Red Wolf
Now the love sang in her heart, binding Jaycee to Dimitri with a surety she could never dismiss. The mate bond had formed between them so quietly, Jaycee had not realized it, not until now, when his absence threatened to tear it from her.
“Good,” Dylan said firmly. “I’m thinking it’s about time. Now tell me how you became separated from him.”
Aisling listened, eyes alight with curiosity while Jaycee, with Angus filling in some details, related the tale of how she, Dimitri, and Angus had rushed to Brice’s to find the Shifters gone, about the circle in the basement, the fight, and ending with Dimitri being pulled with Brice into Faerie.
Presumably into Faerie. The circle might have gone anywhere.

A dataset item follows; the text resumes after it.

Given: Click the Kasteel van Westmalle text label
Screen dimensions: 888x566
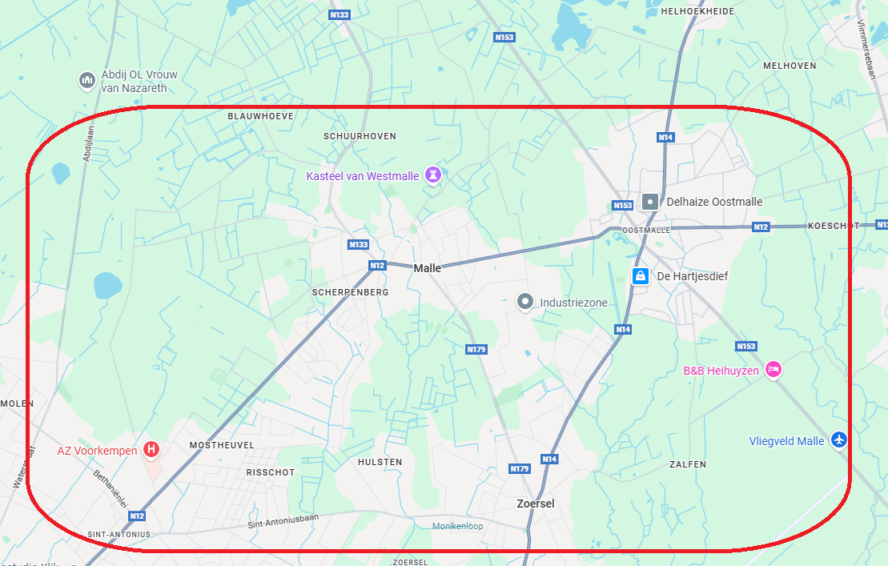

Jaycee finished before her voice could break on a sob. The fact that Dimitri could be anywhere in the universe, well beyond Jaycee’s reach, scared the hell out of her. She wasn’t ready to let him go. Not now. Not ever.
“Hmph,” Aisling said. “That’s what comes of playing with magic beyond your ability. Fae soldiers have no business making circles and doing sage spells, and neither do Shifters.”
Dylan looked past Jaycee to Aisling, his gaze assessing. “What Fae would have the knowledge to use such a spell?”
“Any of them” was Aisling’s dampening answer. “It’s common, if not sensible. But Fae these days think they can wield magic because they find a ley line and know a chant. In my day, they studied for at least a century before they were allowed to so much as light a candle.” She sighed. “No wonder they lost their hold of the world to the humans.”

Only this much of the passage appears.